> [Source]
%%

We frame our calculations not in terms of Type 1 and Type 2 errors but rather Type S (sign) and Type M (magnitude) errors, which relate to the probability that claims with confidence have the wrong sign or are far in magnitude from underlying effect sizes (p. 2)
So Gelman’s graph is an attempt to illustrate these types of errors. I won’t go into the details of the paper since you can read it yourself! I was asked to explain this graph though, which isn’t in the paper, so we’ll go through step by step building our own type-s/m graph in order to build an understanding. The key idea is this: if the underlying true population mean is small and sampling error is large, then experiments that achieve statistical significance must have exaggerated effect sizes and are likely to have the wrong sign. The graph in question:
gelmanPlot
A few technical details: Here Gelman is plotting a sampling distribution for a hypothetical experiment. If one were to repeatedly take a sample from a population, then each sample mean would be different from the true population mean by some amount due to random variation. When we run an experiment, we essentially pick a sample mean from this distribution at random. Picking at random, sample means tend to be near the true mean of the population, and the how much these random sample means vary follows a curve like this. The height of the curve represents the relative frequency for a sample mean in a series of random picks. Obtaining sample means far away from the true mean is relatively rare since the height of the curve is much lower the farther out we go from the population mean. The red shaded areas indicate values of sample means that achieve statistical significance (i.e., exceed some critical value).

%%

> [Excerpted records]
%%

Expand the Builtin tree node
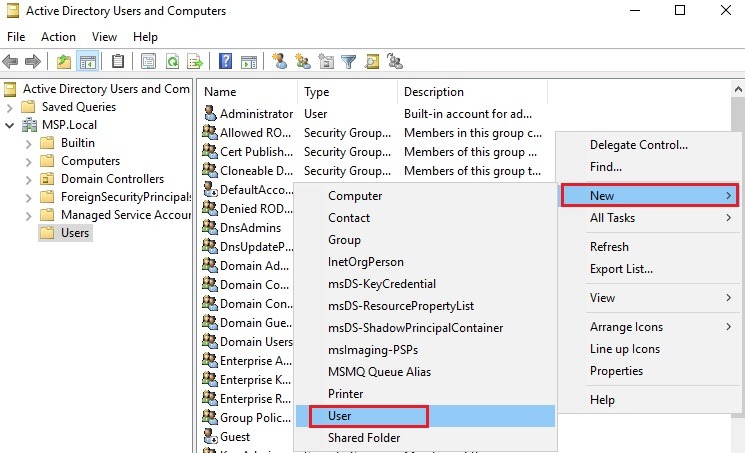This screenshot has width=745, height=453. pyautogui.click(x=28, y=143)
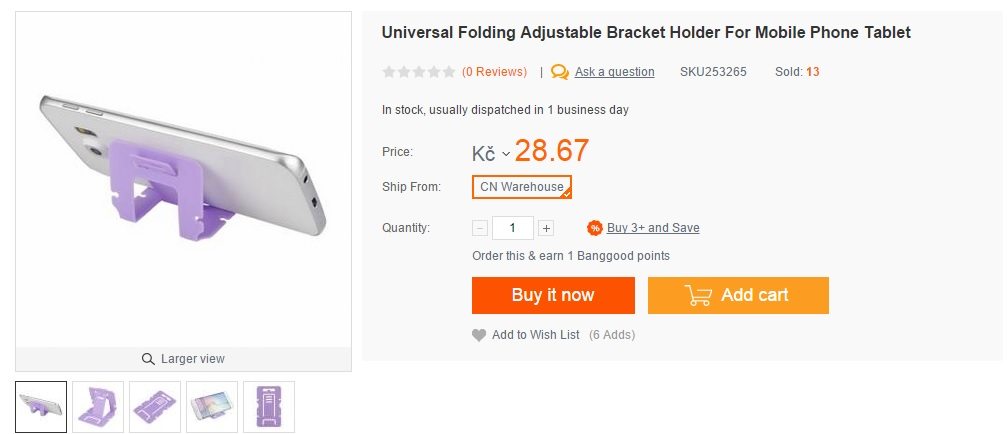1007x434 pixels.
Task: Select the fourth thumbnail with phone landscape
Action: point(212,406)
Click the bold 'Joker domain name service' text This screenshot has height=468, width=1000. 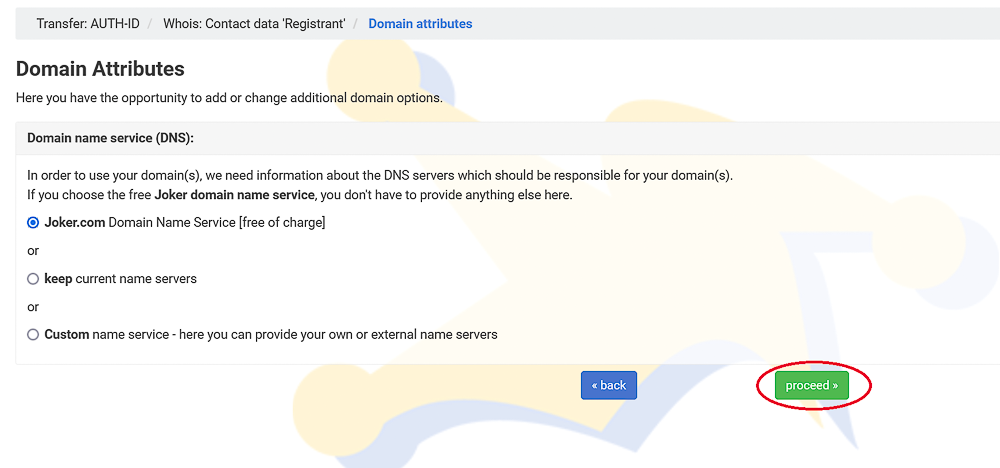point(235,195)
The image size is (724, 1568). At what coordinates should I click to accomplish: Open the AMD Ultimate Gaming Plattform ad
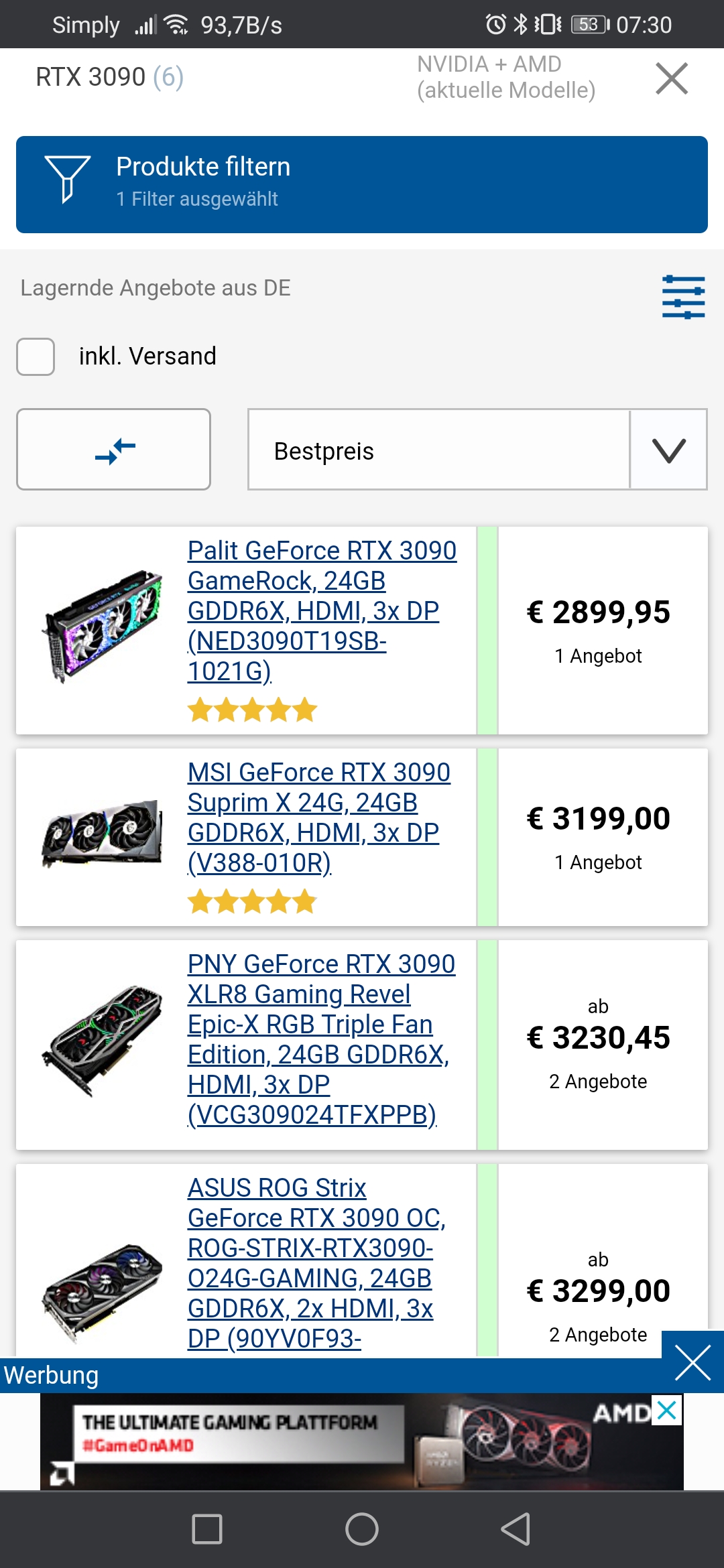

%%

> [Written task]
Extend the passage on Type S and Type M errors from its last sentence. The material above has no connection to the passage on Type S and Type M errors.

> [Response]
 –
The distribution’s form is determined by two parameters: a location parameter and a scale parameter. The location parameter is simply the mean of the distribution (μ), and the scale parameter is the standard deviation of the distribution (σ). In this graph, Gelman defines the true population mean to be 2 based on his experience in this research area; the standard deviation is equal to the sampling error (standard error) of our procedure, which in this case is approximately 8.1 (estimated from empirical data; for more information see the paper, p. 6). The extent of variation in sample means is determined by the amount of sampling error present in our experiment. If measurements are noisy, or if the sample is small, or both, then sampling error goes up. This is reflected in a wider sampling distribution. If we can refine our measurements, or increase our sample size, then sampling error goes down and we see a narrower sampling distribution (smaller value of σ).

Let’s build our own Type-S and Type-M graph

In Gelman’s graph the mean of the population is 2, and this is indicated by the vertical blue line at the peak of the curve. Again, this hypothetical true value is determined by Gelman’s experience with the topic area. The null hypothesis states that the true mean of the population is zero, and this is indicated by the red vertical line. The hypothetical sample mean from Gelman’s paper is 17, which I’ve added as a small grey diamond near the x-axis. R code to make all figures is provided at the end of this post (except the gif).
first_plot
If we assume that the true population mean is actually zero (indicated by the red vertical line), instead of 2, then the sampling distribution has a location parameter of 0 and a scale parameter of 8.1. This distribution is shown below. The diamond representing our sample mean corresponds to a fairly low height on the curve, indicating that it is relatively rare to obtain such a result under this sampling distribution.
null_plot
Next we need to define cutoffs for statistically significant effects (the red shaded areas under the curve in Gelman’s plot) using the null value combined with the sampling error of our procedure. Since this is a two-sided test using an alpha of 5%, we have one cutoff for significance at approximately -15.9 (i.e., 0 – [1.96 x 8.1]) and the other cutoff at approximately 15.9 (i.e., 0 + [1.96 x 8.1]). Under the null sampling distribution, the shaded areas are symmetrical. If we obtain a sample mean that lies beyond these cutoffs we declare our result statistically significant by conventional standards. As you can see, the diamond representing our sample mean of 17 is just beyond this cutoff and thus achieves statistical significance.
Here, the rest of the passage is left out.